Please take into attention that here I mean exclusively "folder archive" references, not other references or directories, so my proposal will not lead to obstacles of site spidering, but only to traffic diminishing.

+1
Title: Re: Feature request: stop search bots
Post by: rejetto on December 03, 2007, 12:06:08 AM: i'm not sure i understand what's that +1 referring to
Title: Re: Feature request: stop search bots
Post by: Foggy on December 03, 2007, 01:51:16 AM: Quote from: rejetto on December 03, 2007, 12:06:08 AM
i'm not sure i understand what's that +1 referring to

He's agreeing to what CBB said.
Title: Re: Feature request: stop search bots
Post by: rejetto on December 03, 2007, 01:52:15 AM: i asked what's exactly referring to, not the meaning of +1 itself.
Title: Re: Feature request: stop search bots
Post by: MarkV on December 03, 2007, 05:23:38 AM: Quote from: rejetto on December 03, 2007, 01:52:15 AM
i asked what's exactly referring to, not the meaning of +1 itself.

Stopping spiders from following 'folder archive' links and downloading data, thus wasting precious resources. Your 'stop spiders' option would stop them completely.
Title: Re: Feature request: stop search bots
Post by: rejetto on December 03, 2007, 05:35:04 AM: Quote from: MarkV on December 03, 2007, 05:23:38 AM
Quote from: rejetto on December 03, 2007, 01:52:15 AM
i asked what's exactly referring to, not the meaning of +1 itself.
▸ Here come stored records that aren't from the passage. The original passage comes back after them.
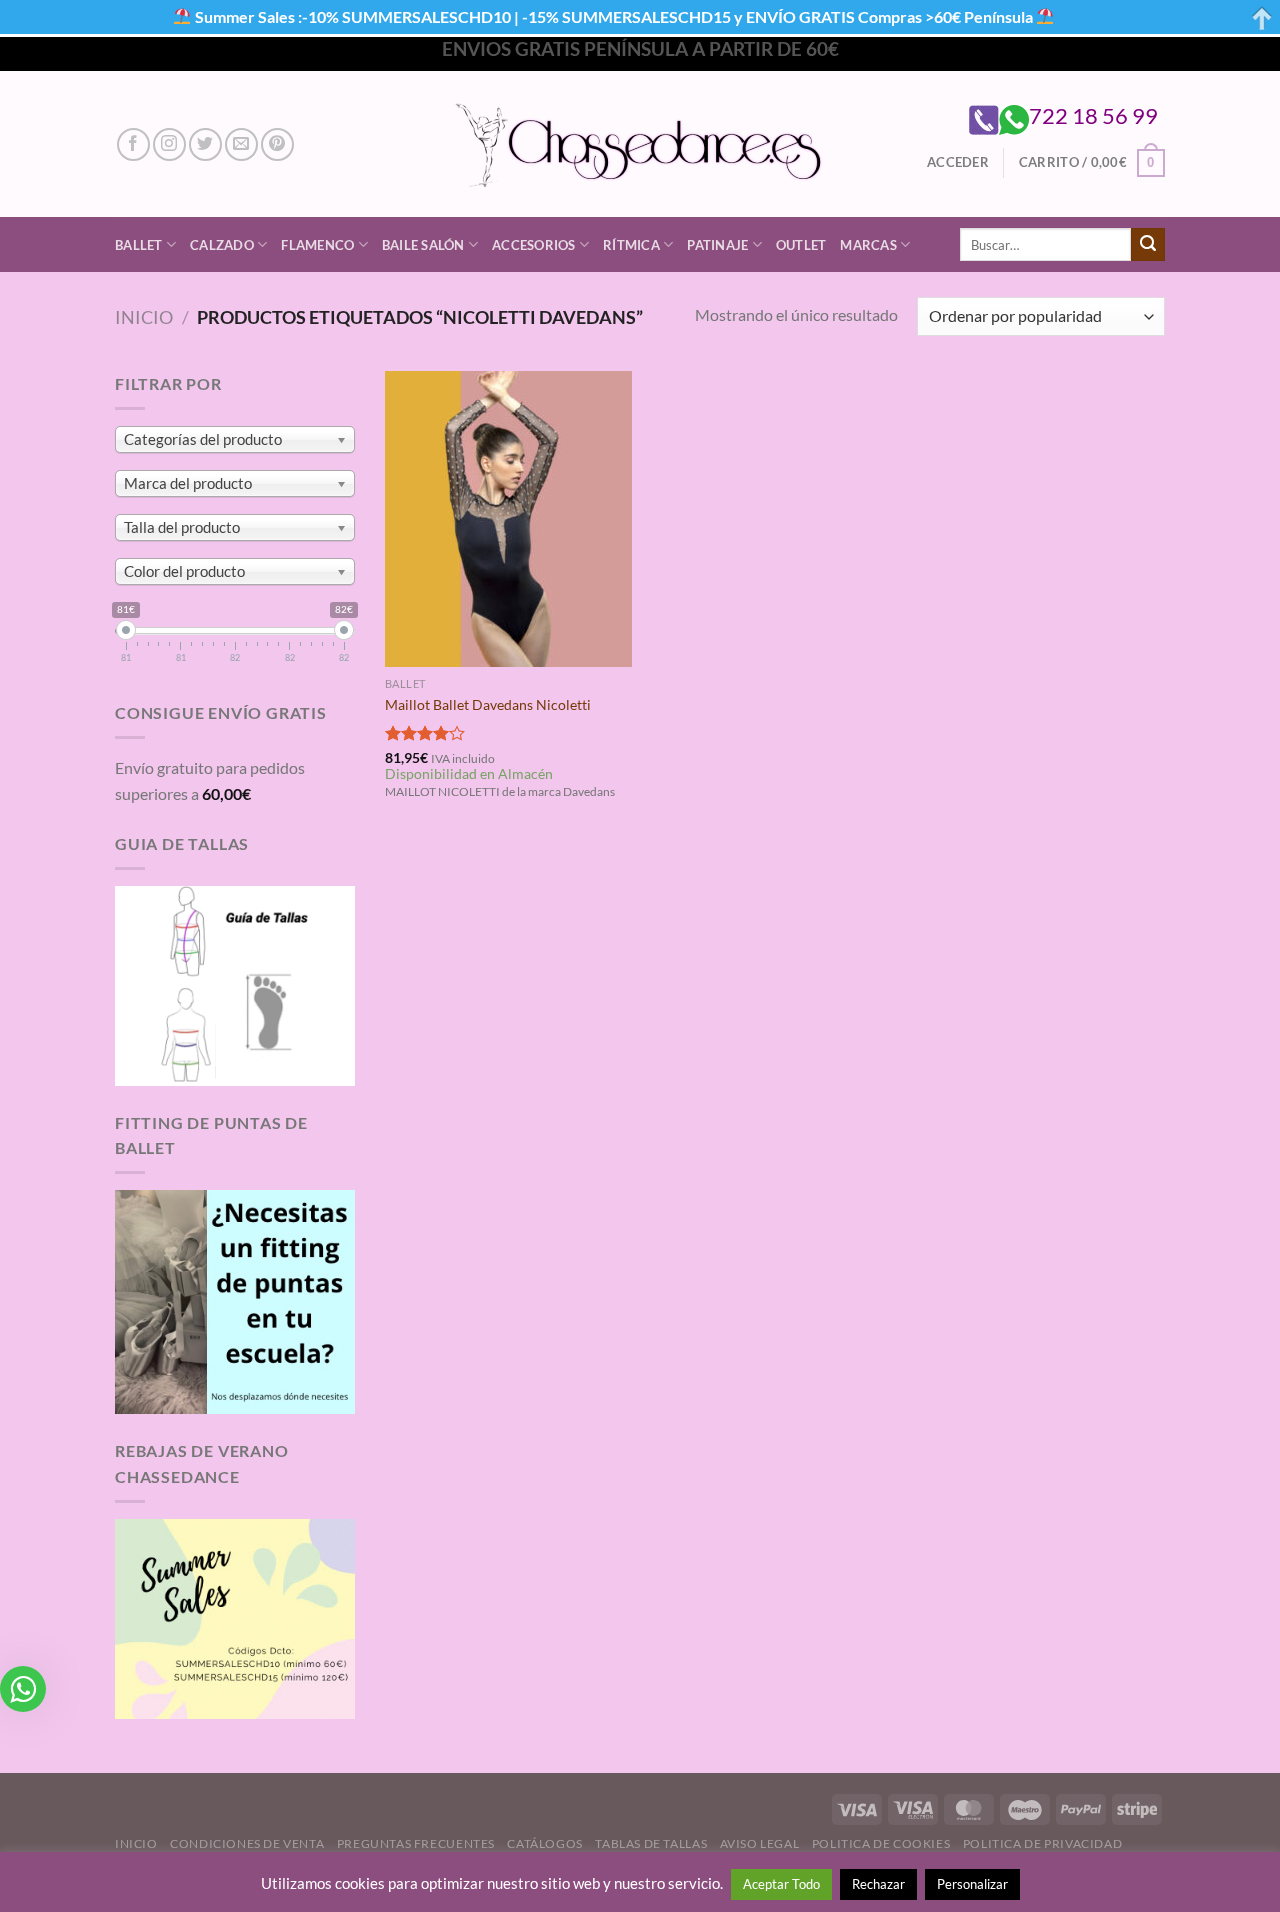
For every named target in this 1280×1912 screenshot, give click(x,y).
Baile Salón (423, 245)
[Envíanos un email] (241, 144)
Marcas (868, 245)
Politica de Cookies (881, 1843)
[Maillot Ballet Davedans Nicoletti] (508, 519)
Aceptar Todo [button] (781, 1884)
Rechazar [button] (878, 1884)
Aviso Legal (760, 1843)
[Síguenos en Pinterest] (277, 144)
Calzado (222, 245)
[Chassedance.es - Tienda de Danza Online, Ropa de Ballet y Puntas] (640, 144)
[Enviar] (1148, 245)
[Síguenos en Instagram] (169, 144)
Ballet (139, 245)
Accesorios (534, 245)
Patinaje (717, 245)
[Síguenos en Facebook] (133, 144)
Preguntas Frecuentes (416, 1843)
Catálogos (545, 1843)
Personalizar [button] (972, 1884)
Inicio (144, 317)
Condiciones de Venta (247, 1843)
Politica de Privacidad (1042, 1843)
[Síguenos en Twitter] (205, 144)
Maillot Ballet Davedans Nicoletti (488, 704)
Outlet (801, 245)
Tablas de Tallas (651, 1843)
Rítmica (631, 245)
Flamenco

Stopping spiders from following 'folder archive' links and downloading data, thus wasting precious resources. Your 'stop spiders' option would stop them completely.

does anyone know how the robots.txt should be to get this job done?
Title: Re: Feature request: stop search bots
Post by: Foggy on December 03, 2007, 06:14:07 AM: maybe something like /*/~folder.tar under the not allow section?
Title: Re: Feature request: stop search bots
Post by: CBB on December 03, 2007, 11:30:55 AM: Quote from: rejetto on December 03, 2007, 05:35:04 AM
Quote from: MarkV on December 03, 2007, 05:23:38 AM
Quote from: rejetto on December 03, 2007, 01:52:15 AM
i asked what's exactly referring to, not the meaning of +1 itself.

Stopping spiders from following 'folder archive' links and downloading data, thus wasting precious resources. Your 'stop spiders' option would stop them completely.

does anyone know how the robots.txt should be to get this job done?

I meant here to change attributes of references in the default template, not to add robots.txt. It would be usefull to add rel='nofollow" to "folder archive" references, see http://googleblog.blogspot.com/2005/01/preventing-comment-spam.html or http://en.wikipedia.org/wiki/Nofollow .
Title: Re: Feature request: stop search bots
Post by: rejetto on December 03, 2007, 03:35:42 PM: AFAIK nofollow doesn't stop spiders.
stops the rank propagation.
i think it has truly no meaning on folder archives.
Title: Re: Feature request: stop search bots
Post by: day on December 07, 2007, 08:21:00 PM: the stop spiders function doesn't work..
try this http://www.google.com/webmasters/tools/ and you will understand..